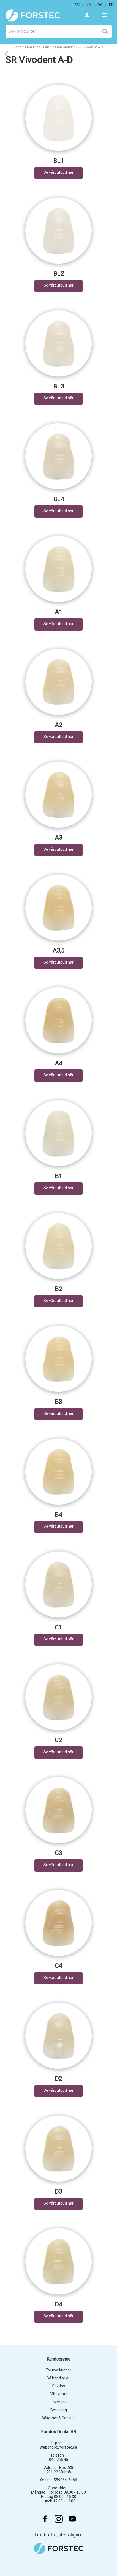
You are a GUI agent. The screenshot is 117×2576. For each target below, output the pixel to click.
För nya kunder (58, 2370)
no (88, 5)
------------------------------------------------------------------------
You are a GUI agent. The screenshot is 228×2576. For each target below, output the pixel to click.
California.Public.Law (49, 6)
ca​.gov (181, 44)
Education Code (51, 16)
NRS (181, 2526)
------------------------------------------------------------------------
DIRECTIONS
Copy the material from the line containing "You are a GUI agent. The screenshot is 228×2576." through the line containing "NRS (181, 2526)", including both, replacing "pixel" with "point" and leaving everything else unchanged.

WRITTEN RESPONSE
You are a GUI agent. The screenshot is 228×2576. For each target below, output the point to click.
California.Public.Law (49, 6)
ca​.gov (181, 44)
Education Code (51, 16)
NRS (181, 2526)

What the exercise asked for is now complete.